Forget about poking under the hood

Another issue for used hybrid shoppers is their inability to pop open the hood and examine and yank wires, connectors and other under-hood components to determine whether they are tight, corrosion-free and undamaged.

“The things that you could once normally do on a vehicle in the past — all of that poking, prodding and examining — well, you just can’t do that in the engine bay of a hybrid because you are dealing with voltages of over 330 volts,” Goss says. “You can’t do that on the hybrid, not safely anyway.”

In addition, most modern vehicles now utilize plastic covers or shields to make engines appear more aesthetically pleasing and/or to better control airflow, and you might not be able to see the critical components.

Taking the car for a test drive also will not tell you much if you are unaccustomed to driving a hybrid, Goss says. The telltale sounds that indicate a problem with a vehicle are markedly different from those of a standard car. Only a trained hybrid technician is able to tell which of these sounds is abnormal.

“Frankly, if I was seriously considering buying a used hybrid, I would find a reputable and competent mechanic who specializes in servicing hybrid vehicles — one who is impartial to the sale — and I would pay the $60 to $120 to have that vehicle thoroughly checked out,” says Goss.

Is the certified, pre-owned hybrid your best option?

Kolz and Olson concur that “factory-certified” hybrid vehicles represent the best option for the first-time, used hybrid buyer. Not only do such vehicles come with warranty protections, they also can spare shoppers the grief of buying a hybrid car from a less than truthful private seller.

To attract new buyers to the used hybrid market, Toyota launched its own Toyota Certified Used Hybrid program in January. Each Toyota certified hybrid vehicle undergoes a 160-point inspection of all internal and external components, plus an additional 14-point inspection of the vehicle’s hybrid components.

“We will only certify used hybrid vehicles with less than 85,000 miles from the current model year to six years back,” Olson says. “Our cars are reconditioned and put back into as close to new condition as possible, and we will not certify for sale any vehicle that fails to pass a Carfax check.” Also, Toyota gives a comprehensive 3-month/3,000-mile warranty on its used cars.
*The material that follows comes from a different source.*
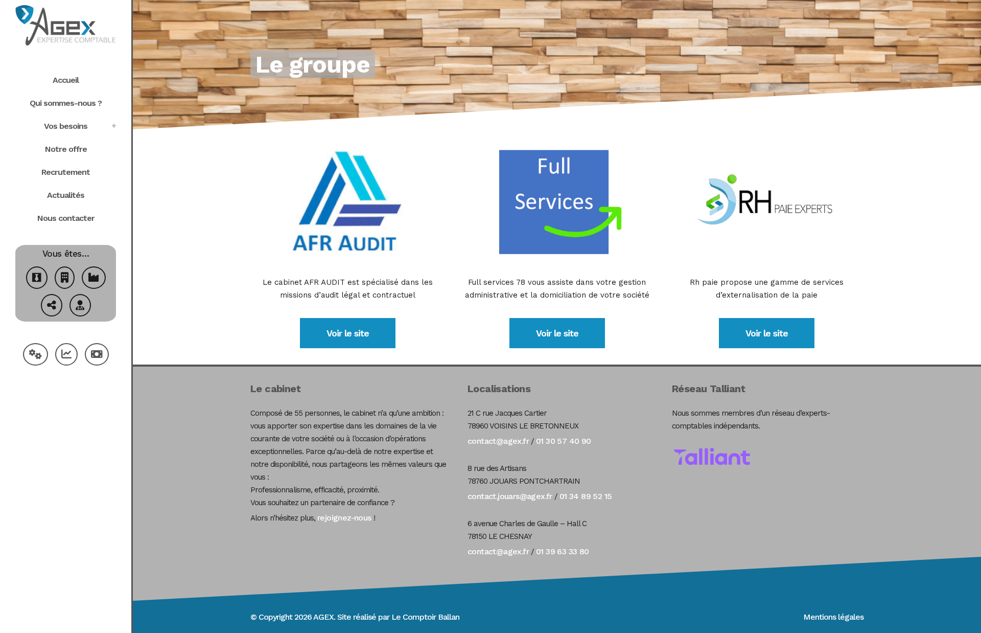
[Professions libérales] (80, 306)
A certified used Honda hybrid vehicle undergoes a 150-point inspection and it will come with a 12-month/12,000-mile warranty. “This warranty is available on any used Honda vehicle that’s six years old and under (and) that has less than 80,000 miles on the odometer,” Kolz says.
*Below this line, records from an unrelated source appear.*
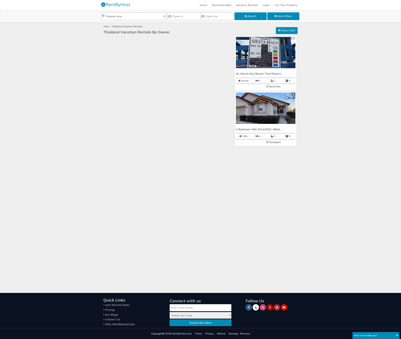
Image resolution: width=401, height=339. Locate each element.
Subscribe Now (200, 323)
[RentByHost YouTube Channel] (284, 307)
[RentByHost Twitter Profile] (256, 307)
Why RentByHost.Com (119, 324)
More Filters (284, 16)
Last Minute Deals (116, 305)
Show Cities (287, 30)
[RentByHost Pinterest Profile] (277, 307)
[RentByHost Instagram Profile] (263, 307)
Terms (198, 333)
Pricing (109, 310)
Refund (221, 333)
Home (203, 5)
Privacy (209, 333)
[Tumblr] (270, 307)
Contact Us (112, 319)
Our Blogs (111, 314)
Sometimes car dealers will offer their own certification program in lieu of a manufacturer’s certification program, but Olson encourages car shoppers to seek out only those vehicles backed by a manufacturer certification. “When you get a warranty from Toyota, well, we’re still going to be in business years from now … whereas dealer warranties might be backed by some third party with questionable financial security and longevity,” he says.
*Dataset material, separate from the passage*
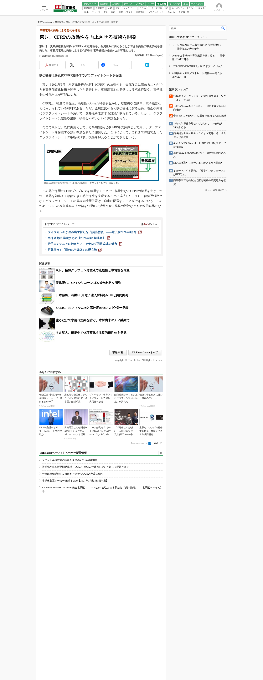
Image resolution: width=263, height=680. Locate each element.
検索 (223, 28)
In addition, with a factory used car-certification program such as Toyota’s, buyers might enjoy the added advantage of getting new car financing rates on their used hybrid, Olson says. “If you can get new car financing on a car that could be three years old, that could be a home run,” he says.

Buying used vs. new: Do the math before deciding

Many consumers are unaware of the difficult market that new hybrids are in and mistakenly pay a huge premium on a used vehicle, Goss says.

“With all of the dealer incentives, factory rebates, and tax breaks that are currently being offered on new hybrid vehicles coupled with the not inconsiderable advantages of special financing offers and lower monthly payments … you could actually be better off buying a new hybrid,” he says. “The difference in terms of payments and debt-load might not be that great in the end.”

So, before you commit to a used or new hybrid, run the numbers to make sure that you buy the car that affords you the best bang for your buck. You might discover you can afford to buy a new hybrid on a used hybrid budget.